Repeat, exactly as they appear, the lines from the one with "Task: Open the Reply link" through the last line of the entries below, but none of the pictures.

RAW DATA:
+++

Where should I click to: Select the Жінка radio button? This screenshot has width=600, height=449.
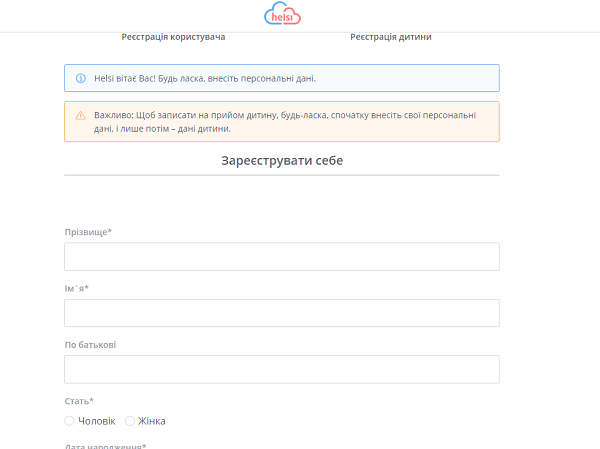(130, 421)
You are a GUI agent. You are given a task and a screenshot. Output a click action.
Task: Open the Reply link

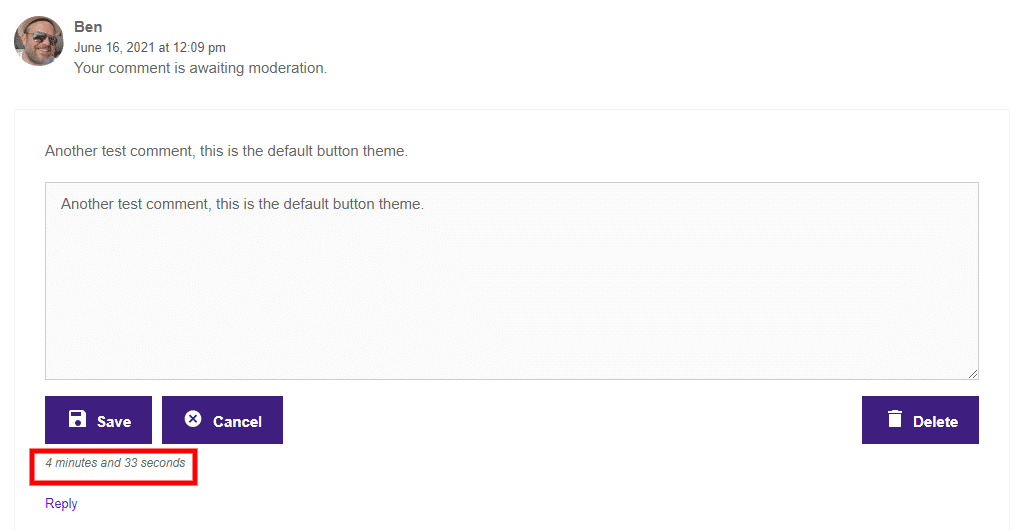61,503
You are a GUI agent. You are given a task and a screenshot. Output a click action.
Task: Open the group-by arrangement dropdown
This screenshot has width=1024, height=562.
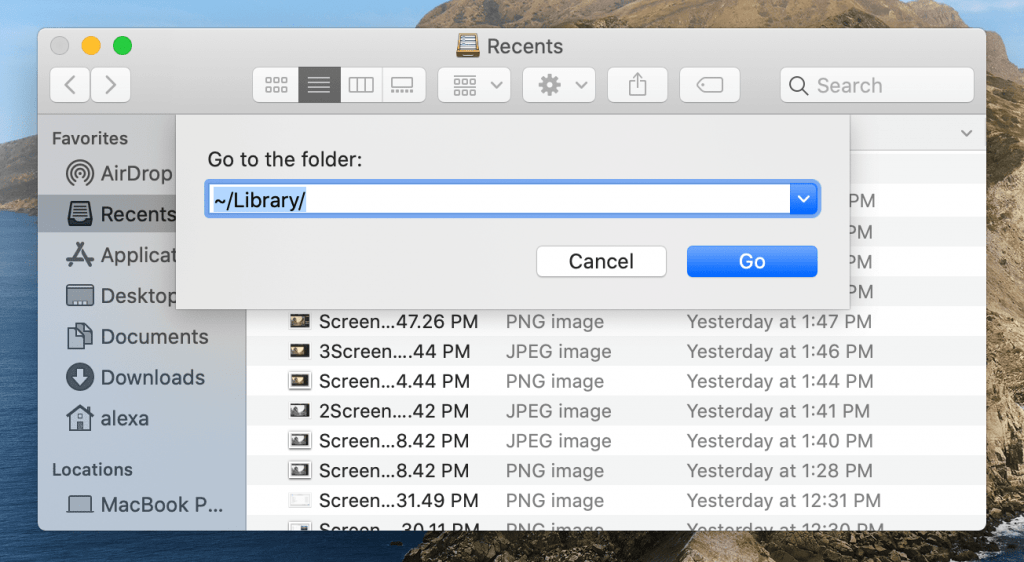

+++

ANSWER TO THE EXERCISE:
Task: Open the Reply link

61,503
You are a GUI agent. You are given a task and a screenshot. Output a click action.
Task: Open the group-by arrangement dropdown
This screenshot has width=1024, height=562.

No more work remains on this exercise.